# [DATA RECORDS]

○ ○ ○ ○ ○

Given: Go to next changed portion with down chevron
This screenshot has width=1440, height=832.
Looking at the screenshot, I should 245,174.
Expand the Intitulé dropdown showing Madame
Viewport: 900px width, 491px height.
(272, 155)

○ ○ ○ ○ ○

# [EXERCISE DESCRIPTION]
Copy the records above exactly, leaving nothing out.

# [ANSWER SECTION]
Given: Go to next changed portion with down chevron
This screenshot has width=1440, height=832.
Looking at the screenshot, I should 245,174.
Expand the Intitulé dropdown showing Madame
Viewport: 900px width, 491px height.
(272, 155)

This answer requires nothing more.